La Corte costituzionale ha affermato che se una legge cornice contiene non soltanto dei principi ma anche delle regole, e la Regione omette di legiferare, la regola posta dalla legge cornice vale fino a quando la norma della Regione non intervenga. Ciò è valido però quando queste norme contenute nella legge cornice sono finalizzate all’immediato svolgersi di funzioni amministrative dello Stato, per soddisfare esigenze unitarie, e che quindi non possono essere esposte al rischio della ineffettività.

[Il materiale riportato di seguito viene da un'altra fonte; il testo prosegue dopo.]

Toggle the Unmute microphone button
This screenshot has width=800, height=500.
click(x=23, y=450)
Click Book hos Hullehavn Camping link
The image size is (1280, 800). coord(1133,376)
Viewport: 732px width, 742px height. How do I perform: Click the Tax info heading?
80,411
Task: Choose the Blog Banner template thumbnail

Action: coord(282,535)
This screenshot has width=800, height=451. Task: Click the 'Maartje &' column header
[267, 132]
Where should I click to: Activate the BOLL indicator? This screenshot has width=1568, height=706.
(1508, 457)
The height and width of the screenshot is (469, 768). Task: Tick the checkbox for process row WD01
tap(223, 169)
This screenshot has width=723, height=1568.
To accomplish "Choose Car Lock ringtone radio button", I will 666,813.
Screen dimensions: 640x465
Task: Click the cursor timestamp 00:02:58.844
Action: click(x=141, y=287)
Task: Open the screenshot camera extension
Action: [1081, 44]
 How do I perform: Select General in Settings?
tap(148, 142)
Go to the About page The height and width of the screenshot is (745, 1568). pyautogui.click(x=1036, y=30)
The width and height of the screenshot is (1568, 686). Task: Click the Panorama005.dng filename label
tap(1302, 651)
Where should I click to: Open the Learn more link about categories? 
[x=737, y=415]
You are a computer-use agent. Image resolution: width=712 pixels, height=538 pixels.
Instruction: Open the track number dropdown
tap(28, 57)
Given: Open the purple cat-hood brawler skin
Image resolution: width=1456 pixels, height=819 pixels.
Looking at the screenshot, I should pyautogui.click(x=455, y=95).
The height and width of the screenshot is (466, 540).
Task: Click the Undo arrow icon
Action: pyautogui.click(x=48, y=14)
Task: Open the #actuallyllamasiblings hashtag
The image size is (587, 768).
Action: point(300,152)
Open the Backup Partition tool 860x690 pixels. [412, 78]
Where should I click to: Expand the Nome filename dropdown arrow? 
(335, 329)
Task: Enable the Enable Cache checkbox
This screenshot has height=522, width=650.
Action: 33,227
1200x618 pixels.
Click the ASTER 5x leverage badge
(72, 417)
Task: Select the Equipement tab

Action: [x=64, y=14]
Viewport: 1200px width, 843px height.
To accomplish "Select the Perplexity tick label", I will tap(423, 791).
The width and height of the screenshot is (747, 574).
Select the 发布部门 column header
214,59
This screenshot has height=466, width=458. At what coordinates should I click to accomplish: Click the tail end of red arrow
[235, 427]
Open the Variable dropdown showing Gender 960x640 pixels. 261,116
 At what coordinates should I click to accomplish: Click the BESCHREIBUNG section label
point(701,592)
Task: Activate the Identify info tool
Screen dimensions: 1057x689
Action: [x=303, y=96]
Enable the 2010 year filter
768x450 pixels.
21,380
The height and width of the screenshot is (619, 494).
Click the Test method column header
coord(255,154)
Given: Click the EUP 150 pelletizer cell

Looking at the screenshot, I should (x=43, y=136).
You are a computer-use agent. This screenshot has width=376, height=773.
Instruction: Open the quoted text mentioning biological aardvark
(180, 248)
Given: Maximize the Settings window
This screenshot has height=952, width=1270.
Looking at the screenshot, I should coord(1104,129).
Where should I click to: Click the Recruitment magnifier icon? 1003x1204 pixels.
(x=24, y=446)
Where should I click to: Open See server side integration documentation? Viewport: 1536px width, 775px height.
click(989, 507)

Ciò vale anche per la legge 165?
Il Tribunale e la Corte d’Appello hanno detto che in questo caso non è così, perché la norma prevista sulla non immediata rieleggibilità non è di quelle che devono permettere l’effettivo svolgersi delle funzioni amministrative.
Quindi per i magistrati milanesi non ci sono dubbi?
Gli appellanti in sede di Corte d’Appello avevano sollevato perfino la questione di legittimità costituzionale. La stessa Corte d’Appello l’ha ritenuta manifestamente infondata e dunque inammissibile. L’unico spiraglio nella sentenza della Corte d’Appello è che “anche se si considerasse immediatamente applicabile la norma contenuta nella legge dello Stato sulla ineleggibilità, tuttavia nella fattispecie non sarebbe applicabile perché risulterebbe applicata retroattivamente”.
Riferendosi a Maroni, Formigoni ha dichiarato di ritenere “irrituale che il capo di un partito che ha rotto questa esperienza positiva di governo possa pretendere di essere candidato” …
E’ una valutazione politica che esula dal campo tecnico. Dal punto di vista istituzionale si può soltanto osservare che c’è una evidente situazione di frammentazione, di pressione e di difficoltà del contesto partitico, e ciò si riverbera sugli equilibri e sulla tenuta del quadro istituzionale.